In the records below, find the line with "The height and width of the screenshot is (691, 1025)." and the line with "Click the eu-west-rbx-a zone value". Print both exactly, along with every line between them, and no other line.

Dataset entries
::::::::

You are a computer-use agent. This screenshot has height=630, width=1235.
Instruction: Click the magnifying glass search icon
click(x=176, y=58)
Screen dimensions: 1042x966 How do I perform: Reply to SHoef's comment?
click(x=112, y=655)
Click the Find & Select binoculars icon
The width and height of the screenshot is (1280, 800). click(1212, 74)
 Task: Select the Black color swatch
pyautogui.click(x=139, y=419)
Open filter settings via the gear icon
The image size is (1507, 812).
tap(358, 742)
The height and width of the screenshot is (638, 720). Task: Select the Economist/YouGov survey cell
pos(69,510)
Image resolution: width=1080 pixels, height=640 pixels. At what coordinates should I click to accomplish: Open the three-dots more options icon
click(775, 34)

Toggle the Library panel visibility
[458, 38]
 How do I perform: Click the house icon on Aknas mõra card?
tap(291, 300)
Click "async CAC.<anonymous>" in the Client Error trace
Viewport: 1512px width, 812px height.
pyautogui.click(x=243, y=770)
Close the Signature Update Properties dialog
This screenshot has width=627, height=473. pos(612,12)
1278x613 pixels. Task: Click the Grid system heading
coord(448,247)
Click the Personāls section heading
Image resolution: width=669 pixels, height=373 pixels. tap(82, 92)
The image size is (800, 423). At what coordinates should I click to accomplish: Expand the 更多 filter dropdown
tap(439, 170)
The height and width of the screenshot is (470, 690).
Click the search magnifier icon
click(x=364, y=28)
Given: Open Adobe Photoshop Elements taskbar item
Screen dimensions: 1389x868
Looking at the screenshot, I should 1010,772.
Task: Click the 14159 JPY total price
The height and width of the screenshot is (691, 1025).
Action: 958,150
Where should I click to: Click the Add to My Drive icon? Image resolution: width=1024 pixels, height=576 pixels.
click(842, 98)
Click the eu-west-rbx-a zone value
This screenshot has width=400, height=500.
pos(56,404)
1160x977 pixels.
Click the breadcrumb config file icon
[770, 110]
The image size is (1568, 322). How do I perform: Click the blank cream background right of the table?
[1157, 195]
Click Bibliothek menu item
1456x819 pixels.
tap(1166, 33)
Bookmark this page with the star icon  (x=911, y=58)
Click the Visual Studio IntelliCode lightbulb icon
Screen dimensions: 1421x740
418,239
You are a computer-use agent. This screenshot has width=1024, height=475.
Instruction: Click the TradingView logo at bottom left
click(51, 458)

::::::::

» **Output for this exercise**:
The height and width of the screenshot is (691, 1025).
Action: 958,150
Where should I click to: Click the Add to My Drive icon? Image resolution: width=1024 pixels, height=576 pixels.
click(842, 98)
Click the eu-west-rbx-a zone value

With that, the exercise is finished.